Dynamic absorbers reduce vibration

By Dr. Scott Smith, University of North Carolina at Charlotte

Machine tool vibration often causes problems when machining, reducing part quality. Chatter, a self-excited vibration, can lead to poor surface finish and cutting tool chipping or breakage.

Vibration problems can sometimes be solved by selecting the spindle speed in a stable region using a stability lobe diagram. Users can also solve vibration problems by shortening or lengthening the cutting tool, changing the number of flutes or changing the orientation of the cut. A better solution would be to measure the tool’s frequency response function (FRF) and then choose stable conditions prior to NC programming. This works particularly well in shops where setup repeatability is very good.

Figure 1.pdf

Figure 1. A frequency response function without a dynamic absorber.
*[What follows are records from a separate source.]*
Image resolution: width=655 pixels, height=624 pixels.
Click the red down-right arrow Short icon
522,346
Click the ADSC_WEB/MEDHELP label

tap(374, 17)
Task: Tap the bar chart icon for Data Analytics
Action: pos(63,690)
When operating some machine tools, such as those in transfer lines where the machine performs the same task at the same speed for long periods of time, it may be more desirable to reduce problematic vibration by making a structural change to the machine to modify the FRF. This can be done with a dynamic absorber so the apparent stiffness at the tip of the cutting tool at the excitation frequency is very high.

A dynamic absorber is a mass, spring and damper assembly added to an existing structure. The motion of the added assembly produces a force that counteracts the excitation force. The dynamic absorber vibrates, but the motion of the base structure is greatly reduced.

Figure 1 shows an FRF of a vibrating system. The vertical axis shows the amplitude of the vibration resulting from an externally applied force, such as a cutting force or an unbalanced tool. The horizontal axis shows the frequency of the exciting force. The FRF shows there is a particular frequency range of excitation where the amplitude of vibration is large—a resonance. If an FRF like this were measured at the tip of a cutting tool, and the rotation frequency was close to the resonance, the resulting vibration could be quite large.

Figure 2 (see below) shows the same vibrating system, but with a dynamic absorber added. At the frequency of the original resonance, the vibration amplitude has been reduced by a factor of more than 10. However, this reduction comes at a price, and that is the creation of two resonances: one above and one below the original resonance. As long as the operating speed stays in the low spot between the peaks, there’s less vibration. If the speed changes, it is possible to get into trouble with either of the two resonances.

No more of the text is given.